Re: Umlaut and Tréma, was: Variation sele ctors and vowel marks

From: Peter Kirk (
Date: Wed Jul 14 2004 - 14:08:45 CDT

  • Next message: Doug Ewell: "Re: Umlaut and Tréma, was: Variation sele ctors and vowel marks"

    On 14/07/2004 18:40, Kenneth Whistler wrote:

    > ...
    >>OK. But this is not a unique case. For example, in Hebrew Silluq and
    >>Meteg, Dagesh and Shuruq are pairs of different marks which share a
    >>glyph and so a Unicode character but may need to be distinguished for
    >>certain processes.
    >Can you show a pre-existing ISO character encoding standard, such
    >as ISO 5429, for which there are bibliographic implementations
    >whose conversion to Unicode is blocked by an encoding distinction
    >not maintained in Unicode for these particular cases? ...

    No, but I can show a pre-existing clearly defined encoding, see dated 1982, especially point 1
    "We now distinguish holem waw (`OW') from waw followed by holem", i.e.
    Holam Male from Vav Haluma, and point 2 re the three variants of Meteg.
    Texts based on these encodings have been in the public domain and
    circulated widely since 1982, and are available from such repositories
    as CCAT and the Oxford Text Archive. Conversion of these texts to
    Unicode is blocked by the current failure of Unicode to distinguish
    Holam Male from Vav Haluma and to distinguish three poisitions of Meteg.

    >... If so, then
    >you would have an analogous situation. ...

    The only lack of analogy is that no one sought to get official ISO
    approval for an encoding which has been a de facto standard among
    Hebraists for more than 20 years.

    >... If not, then you are simply
    >talking about functional distinctions for the same encoded diacritic,
    >which might be needed to be maintained for some kinds of processing,
    >for which people can use whatever kinds of conventions they sit
    >fit to deal with the issue -- but the issue doesn't rise to the
    >level of an encoding issue requiring formal intervention by WG2,
    >in my opinion.

    I accept that this may be true of the Meteg/Silluq and Dagesh/Shuruq
    distinctions; but not of the Holam male/Vav Haluma and Meteg positioning
    distinctions which do involve graphical distinctions.

    >>Should similar encodings with CGJ be proposed to make
    >>these distinctions?

[SOURCE DATA]
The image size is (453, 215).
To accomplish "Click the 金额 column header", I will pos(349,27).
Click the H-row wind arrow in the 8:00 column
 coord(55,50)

[WRITTEN INSTRUCTION]
Reproduce, word for word, the passage of the mailing-list message above starting at "Texts based on" and ending at "than 20 years.".

[WRITTEN SOLUTION]
Texts based on these encodings have been in the public domain and
    circulated widely since 1982, and are available from such repositories
    as CCAT and the Oxford Text Archive. Conversion of these texts to
    Unicode is blocked by the current failure of Unicode to distinguish
    Holam Male from Vav Haluma and to distinguish three poisitions of Meteg.

    >... If so, then
    >you would have an analogous situation. ...

    The only lack of analogy is that no one sought to get official ISO
    approval for an encoding which has been a de facto standard among
    Hebraists for more than 20 years.